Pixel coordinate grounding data
-- Opening Marker --

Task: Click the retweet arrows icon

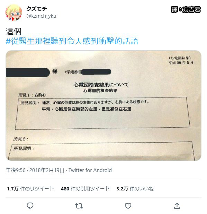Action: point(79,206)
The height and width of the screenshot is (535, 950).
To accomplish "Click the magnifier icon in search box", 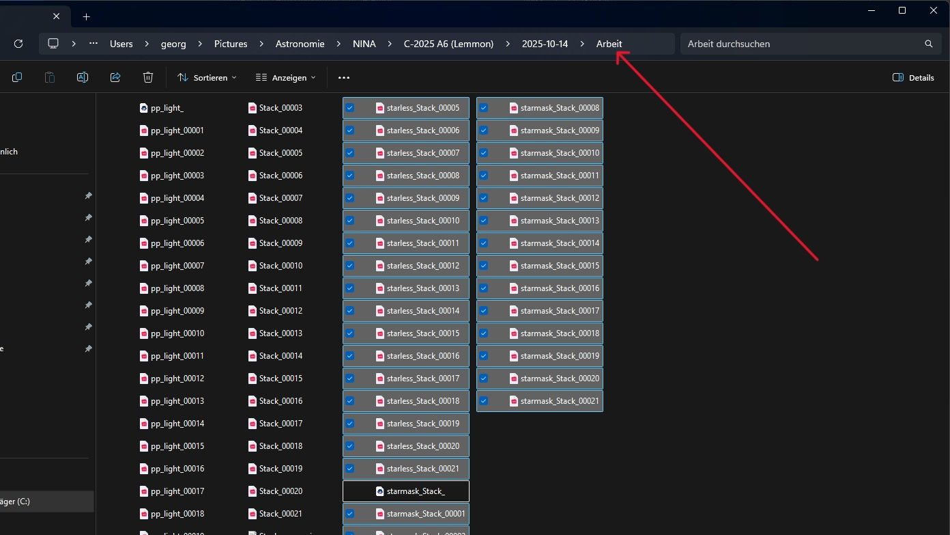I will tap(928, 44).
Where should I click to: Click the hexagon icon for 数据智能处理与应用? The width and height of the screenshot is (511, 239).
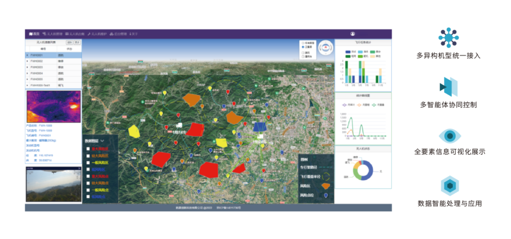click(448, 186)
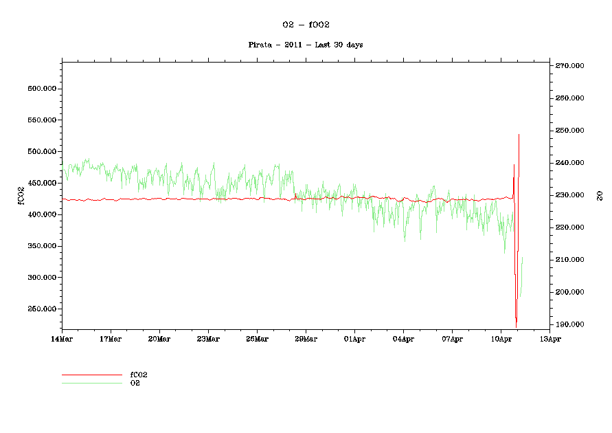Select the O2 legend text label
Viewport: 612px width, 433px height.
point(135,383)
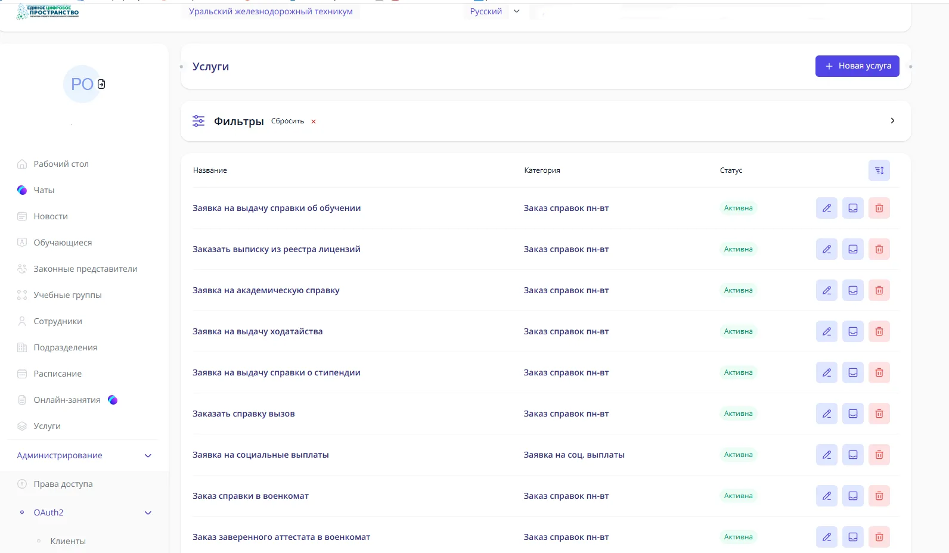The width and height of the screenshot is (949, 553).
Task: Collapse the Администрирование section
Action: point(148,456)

-- Closing Marker --

# EXERCISE PROMPT
From the line containing "Where should I" down to the last line of the entries above, copy each line exactly and nothing more. Leave pictures out.

# SOLUTION FOR THIS TASK
Where should I click to: Click the hexagon icon for 数据智能处理与应用? The width and height of the screenshot is (511, 239).
click(448, 186)
Select the O2 legend text label
Viewport: 612px width, 433px height.
point(135,383)
The width and height of the screenshot is (949, 553).
Task: Collapse the Администрирование section
Action: point(148,456)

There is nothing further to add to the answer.